Today's WSJ calls them "production architects" in an interesting article about four of the superstars and the new trends that they'll be bringing to us soon.
Some of it seems like welcome news to me:
But not everything these guys do is all that great:
Now, with downsizing boomers and first-time home buyers poised to dominate the housing market for the next decade, [Chris Lessard] is looking for ways to eliminate wasted space. "I want to make houses that are as efficient as a boat," he says.
That means getting rid of two-story foyers and vaulted ceilings and resurrecting ideas from small, efficient homes from the '20s through the '50s, like pop-out dormers, galley-style pantries, built-in bookcases and closets tucked under the eaves.
Those are some of the features found in his Craftsman-style "1920s" collection currently for sale in the community of Brambleton in Ashburn, Va. The 2,500- to 3,400-square-foot homes with detached garages in the rear are being built by Miller & Smith Homes, McLean, Va.
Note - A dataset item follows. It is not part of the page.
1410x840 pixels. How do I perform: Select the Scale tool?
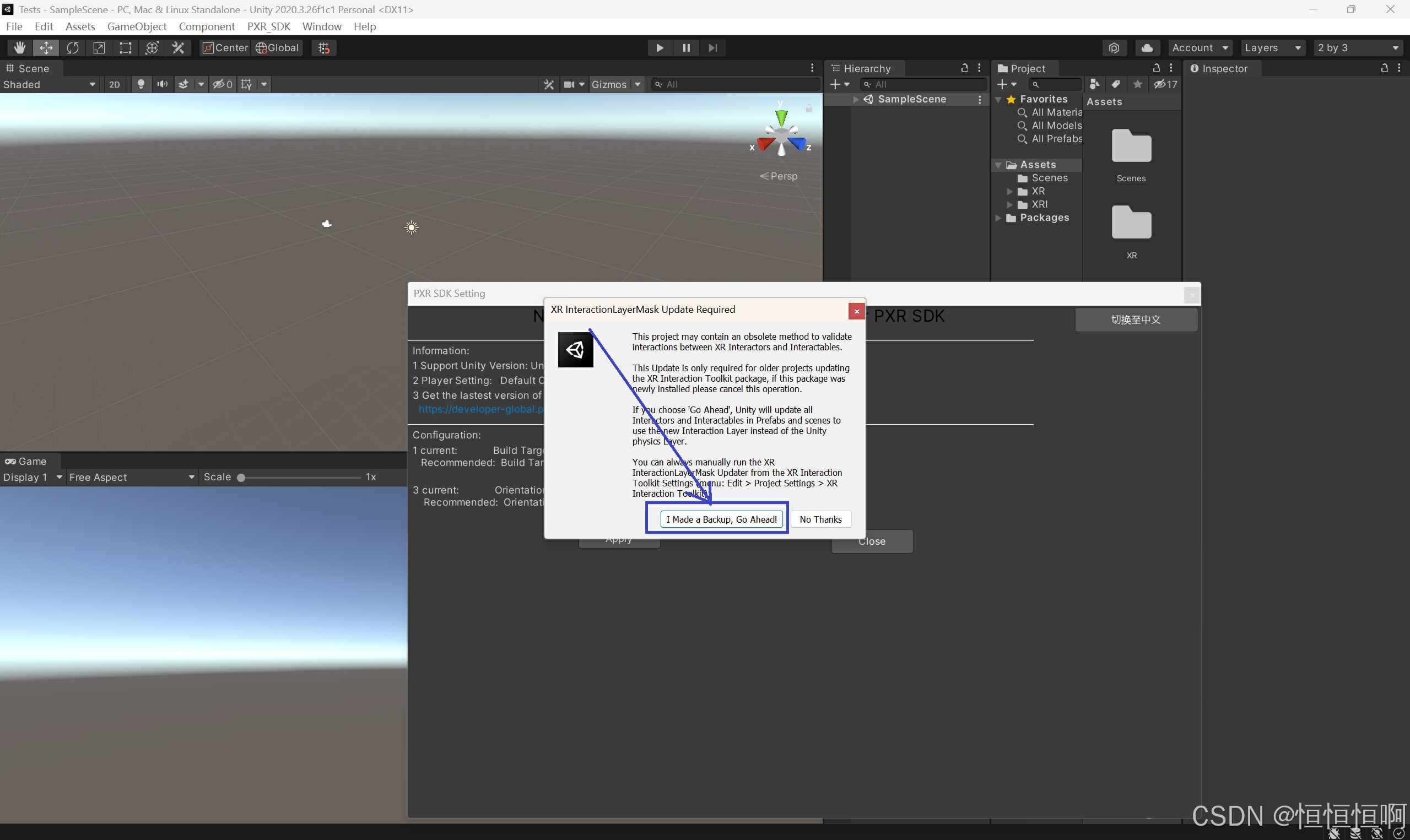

If Southern California sometimes looks like Tuscany, that's partly because of Aram Bassenian. In his 36 years as a production architect, Mr. Bassenian has borrowed plenty from that rural Italian style, inspired by frequent trips overseas, and has popularized stacked stone turrets ...... and the Tuscan style is here, too. I like turrets and towers as much as the next guy, but does every building have to have one? By my reckoning, we've got new Tuscan towers on Elizabeth's Pizza, towers at the Shops and Friendly, towers at the Village at North Elm, and more to come?
This is Greensboro, friends, not Tuscany. Let Greensboro be Greensboro, and Tuscany be Tuscany.